While migrating tools-worker-* nodes to using sssd, I've detected that the sssd version in Jessie doesn't support the config we use for stretch. The config diff seems to be minimal, but enough to create problems.
|operations/docker-images/toollabs-images : master||docker: add support for "testing" tags|
|operations/puppet : production||sssd: include the /etc/ldap.yaml file|
|operations/puppet : production||ldap client: sssd: introduce jessie-specific bits in sssd.conf|
- Mentioned In
- rODIT757804fd2555: docker: add support for "testing" tags
T229058: Replace the nslcd mount in containers from the old Toolforge cluster with something that will work with sssd in the new one
T224651: Manual update - stale file handle
- Mentioned Here
- T224651: Manual update - stale file handle
Issues continue despite the patch https://gerrit.wikimedia.org/r/513091.
I have now 2 more clues:
- the /etc/ldap.yaml which is used by the ssh key lookup tool is a directory instead of a regular file in a freshly created jessie VM:
root@tools-worker-1002:~# /usr/sbin/ssh-key-ldap-lookup aborrero Traceback (most recent call last): File "/usr/sbin/ssh-key-ldap-lookup", line 138, in <module> main() File "/usr/sbin/ssh-key-ldap-lookup", line 114, in main with open('/etc/ldap.yaml') as f: IOError: [Errno 21] Is a directory: '/etc/ldap.yaml' root@tools-worker-1002:~# file /etc/ldap.yaml /etc/ldap.yaml: directory
That prevents normal SSH from any user.
- there seems to be some missing PAM package. There should be differences in how package dependencies are setup between jessie/stretch.
May 30 11:29:46 tools-worker-1003 sshd: PAM unable to dlopen(pam_ldap.so): /lib/security/pam_ldap.so: cannot open shared object file: No such file or directory
which is why after changing to sssd/sudo nothing works, including our virsh console trick.
The pam issue may require a pam-auth-update --force --package run in the server, because there are stale entries in the pam config pointing to pam_ldap.so, which we don't use anymore after switching to sssd.
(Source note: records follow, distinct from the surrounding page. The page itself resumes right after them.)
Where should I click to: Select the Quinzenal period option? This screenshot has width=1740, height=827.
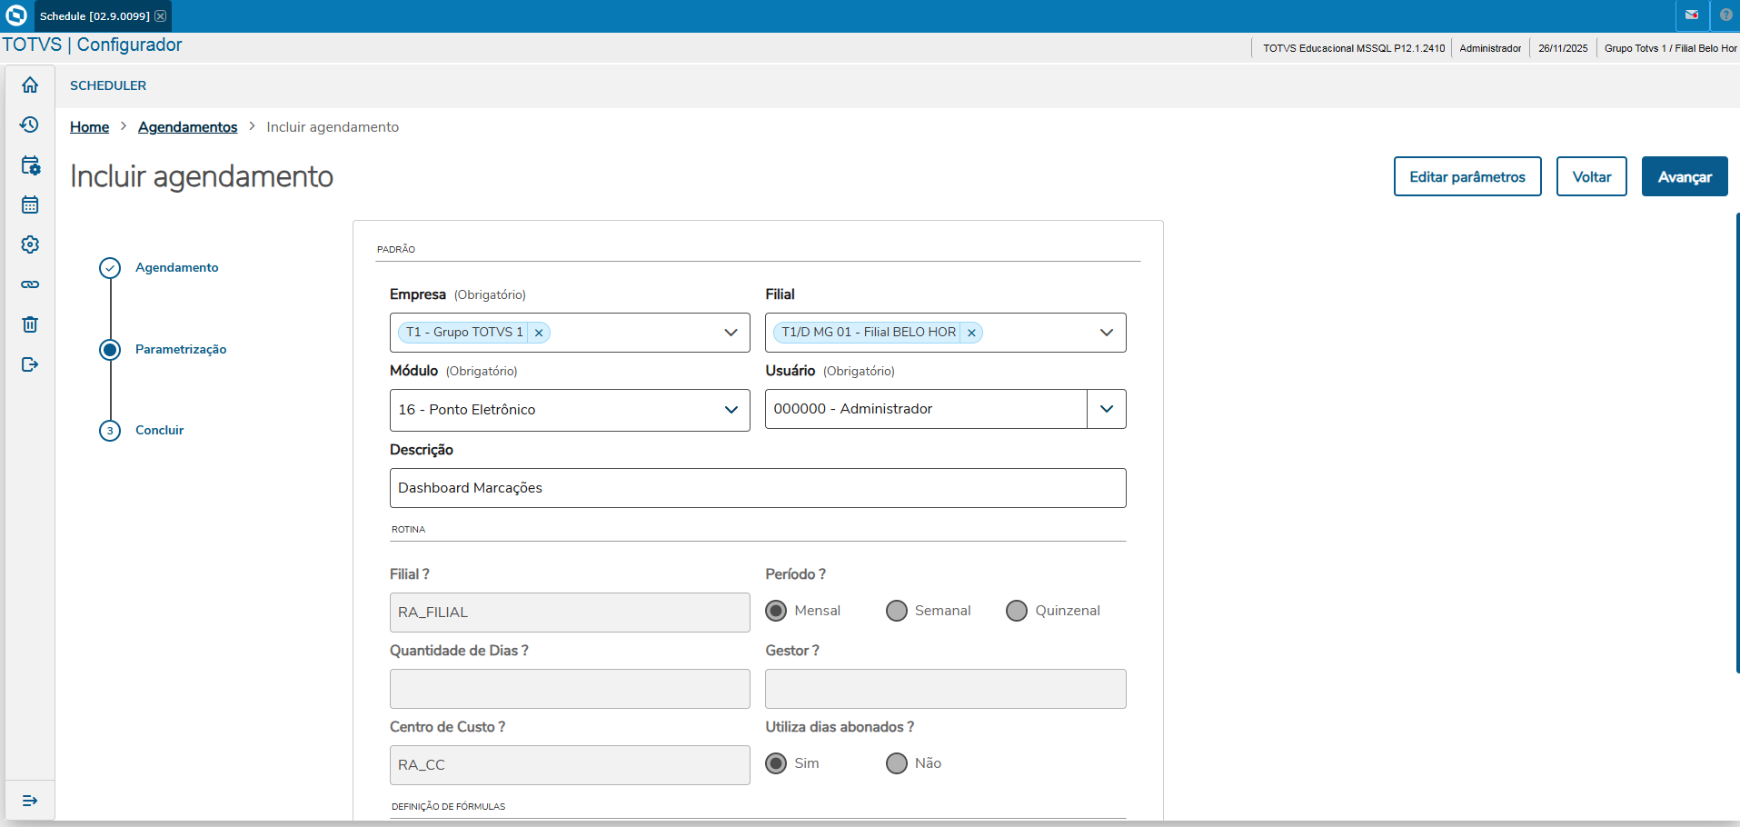pos(1017,611)
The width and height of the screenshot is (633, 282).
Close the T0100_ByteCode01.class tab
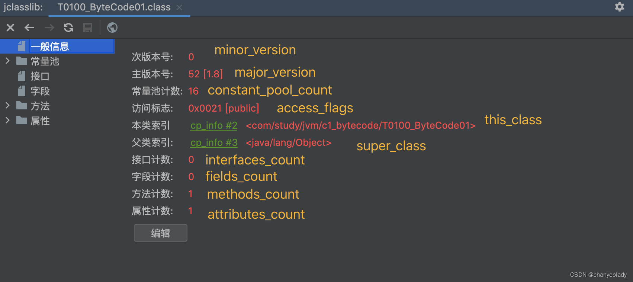[179, 7]
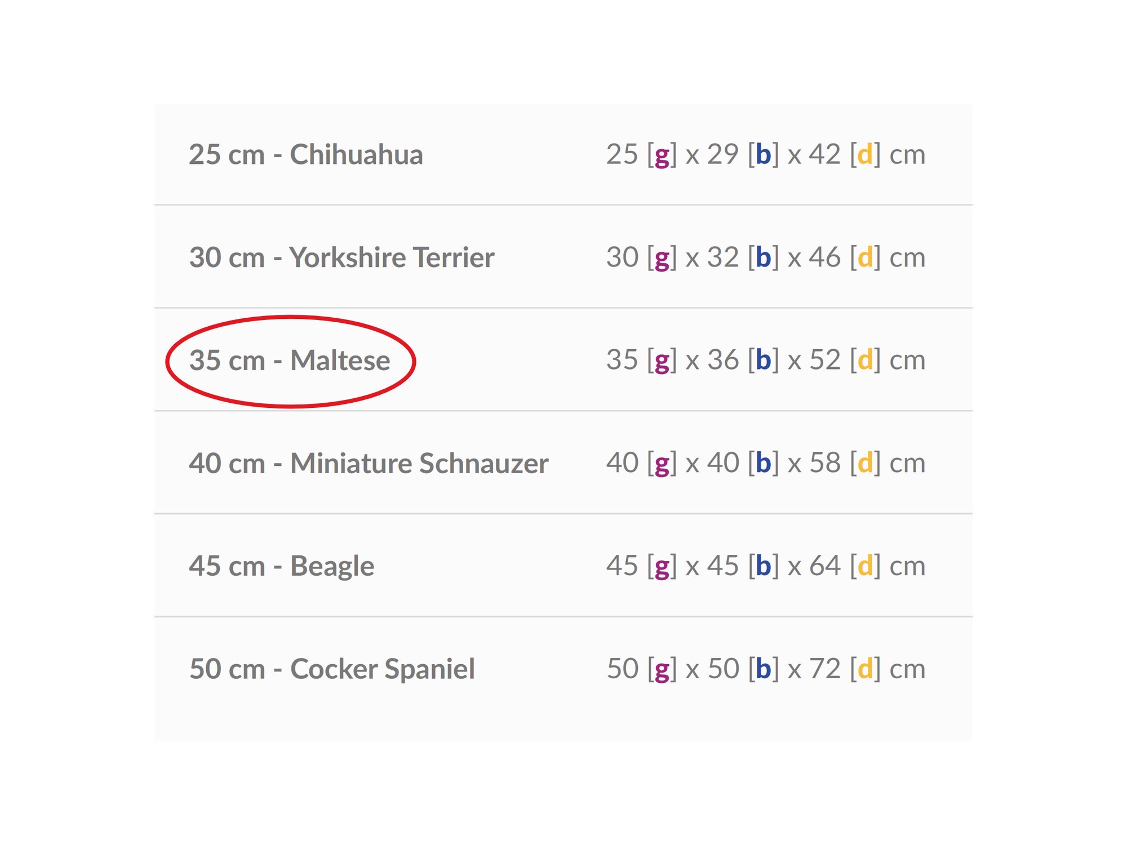
Task: Choose the "40 cm - Miniature Schnauzer" label
Action: pos(369,464)
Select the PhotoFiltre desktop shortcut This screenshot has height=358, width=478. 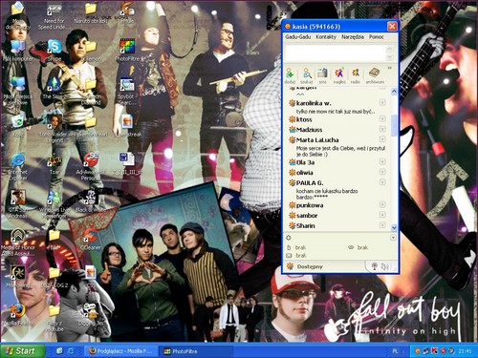[127, 51]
current status by the time of this comment: The only toolforge Debian Jessie server that is running sssd is tools-worker-1029, that was created explicitly for testing it.
The rest of the Jessie systems aren't running sssd, but the classic stack (nslcd/nscd/sudoldap):
tools-elastic-01.tools.eqiad.wmflabs tools-elastic-02.tools.eqiad.wmflabs tools-elastic-03.tools.eqiad.wmflabs tools-flannel-etcd-01.tools.eqiad.wmflabs tools-flannel-etcd-02.tools.eqiad.wmflabs tools-flannel-etcd-03.tools.eqiad.wmflabs tools-k8s-etcd-01.tools.eqiad.wmflabs tools-k8s-etcd-02.tools.eqiad.wmflabs tools-k8s-etcd-03.tools.eqiad.wmflabs tools-k8s-master-01.tools.eqiad.wmflabs tools-prometheus-01.tools.eqiad.wmflabs tools-prometheus-02.tools.eqiad.wmflabs tools-proxy-03.tools.eqiad.wmflabs tools-proxy-04.tools.eqiad.wmflabs tools-puppetmaster-01.tools.eqiad.wmflabs tools-redis-1001.tools.eqiad.wmflabs tools-redis-1002.tools.eqiad.wmflabs tools-worker-1001.tools.eqiad.wmflabs tools-worker-1002.tools.eqiad.wmflabs tools-worker-1003.tools.eqiad.wmflabs tools-worker-1004.tools.eqiad.wmflabs tools-worker-1005.tools.eqiad.wmflabs tools-worker-1006.tools.eqiad.wmflabs tools-worker-1007.tools.eqiad.wmflabs tools-worker-1008.tools.eqiad.wmflabs tools-worker-1009.tools.eqiad.wmflabs tools-worker-1010.tools.eqiad.wmflabs tools-worker-1011.tools.eqiad.wmflabs tools-worker-1012.tools.eqiad.wmflabs tools-worker-1013.tools.eqiad.wmflabs tools-worker-1014.tools.eqiad.wmflabs tools-worker-1015.tools.eqiad.wmflabs tools-worker-1016.tools.eqiad.wmflabs tools-worker-1017.tools.eqiad.wmflabs tools-worker-1018.tools.eqiad.wmflabs tools-worker-1019.tools.eqiad.wmflabs tools-worker-1020.tools.eqiad.wmflabs tools-worker-1021.tools.eqiad.wmflabs tools-worker-1022.tools.eqiad.wmflabs tools-worker-1023.tools.eqiad.wmflabs tools-worker-1025.tools.eqiad.wmflabs tools-worker-1026.tools.eqiad.wmflabs tools-worker-1027.tools.eqiad.wmflabs tools-worker-1028.tools.eqiad.wmflabs
Lowering the priority of this ticket, since this involves more work that originally thought.